Réformé pour cause de santé, il devient instituteur et rencontre Hélène, le grand amour de sa vie, inspiratrice de nombreux recueils.

Durant l’Occupation allemande, il ne s’engage pas de façon militante mais ses écrits, notamment le recueil Pleine poitrine,témoignent de son soutien à la Résistance et de son désir de dénoncer la barbarie nazie, par exemple dans les poèmes« Ravensbrück » et « Les Fusillés de Châteaubriant ».
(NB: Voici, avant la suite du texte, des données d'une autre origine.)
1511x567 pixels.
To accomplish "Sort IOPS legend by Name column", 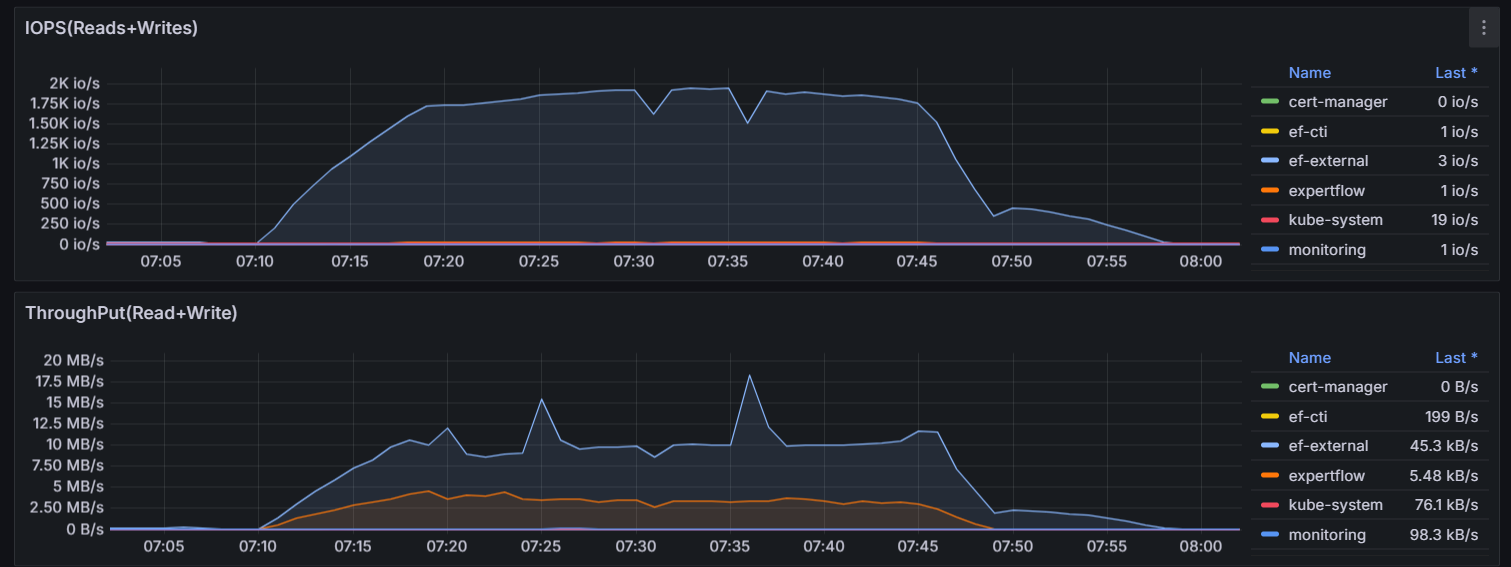I will point(1309,73).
Sa sensibilité littéraire le rapproche de Michel Manoll, Guy Bigot, Jean Bouhier, poètes de « l’École de Rochefort » – dès 1941, divers auteurs se regroupent, en réaction contre la poésie nationale imposée par le Régime de Vichy. Puis, pendant près de vingt ans, quelques 147 ouvrages sont publiés par une trentaine d’écrivains, dont Maurice Fombeure, Jean Follain, Eugène Guillevic. Avec humour, Cadou écrit qu’il s’agit plus d’« une cour de récréation » que d’une école littéraire au sens strict du terme. L’amitié du groupe l’emporte sur les préceptes. Ceux-ci font d’ailleurs la part belle à la liberté de chaque créateur. Pour preuve, la formule de Jean Bouhier, qui résume l’état d’esprit de ces poètes : « Dire leurs poèmes à la face du monde, les mêler aux rythmes de la nature, au bruit des arbres, de l’eau, les mêler à la vie. »

Jusqu’en 1951, année de sa mort prématurée, René Guy Cadou écrit de très nombreux poèmes. Michel Manoll, dans sa belle préface aux Œuvres poétiques complètes de son ami Cadou (éditions Seghers, 1973), en exprime la force sensible : « René Guy Cadou s’est voué à donner voix à tout ce qui participe au concert terrestre, sans en exclure la plus humble psalmodie ou le chuchotement le plus discret. […] En détachant la poésie de toute formule d’école, il l’a ramenée à sa vocation naturelle, qui est celle du chant et de l’effusion. »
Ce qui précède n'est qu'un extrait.